# Records for the exercise:
..............................
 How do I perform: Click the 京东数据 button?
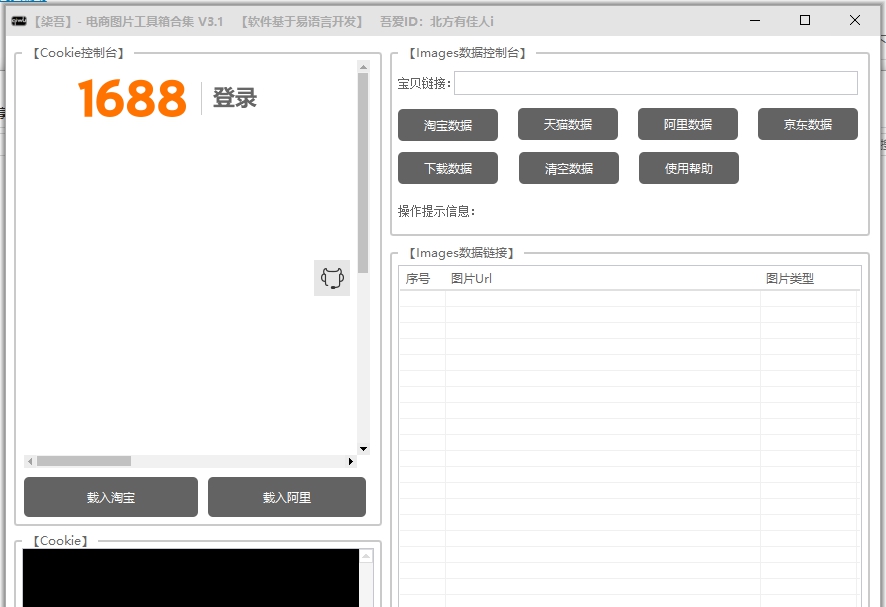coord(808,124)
..............................
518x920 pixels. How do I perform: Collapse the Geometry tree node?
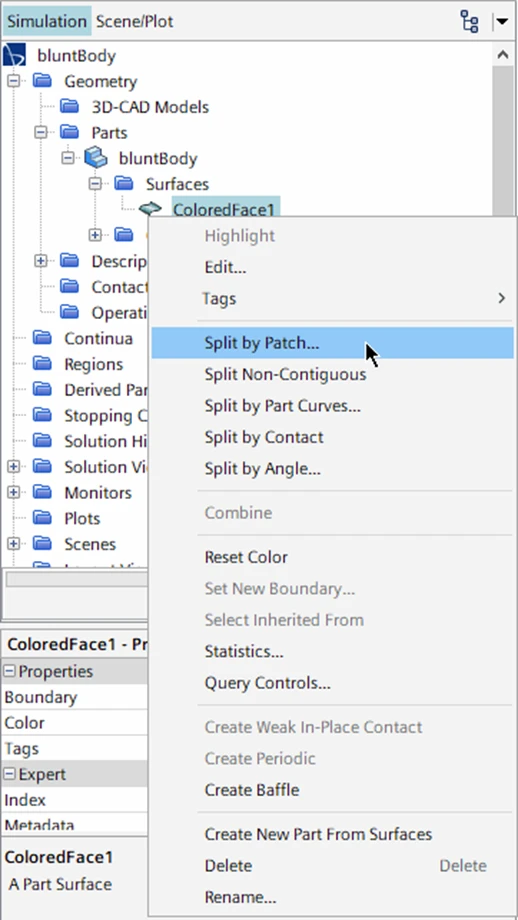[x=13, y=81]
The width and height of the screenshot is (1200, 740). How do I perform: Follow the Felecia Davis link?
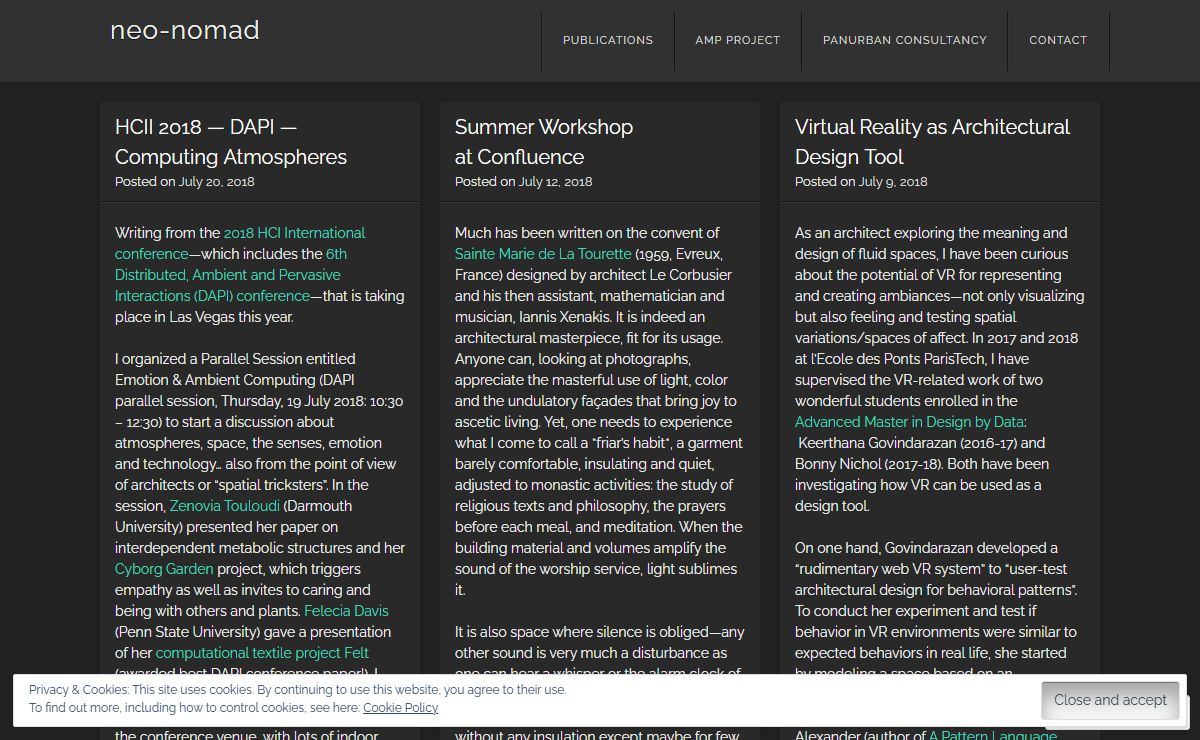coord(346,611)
..............................
# Requirement:
Count the lines in the items above that contain the word "perform". Reply with the number only.

# Full output:
3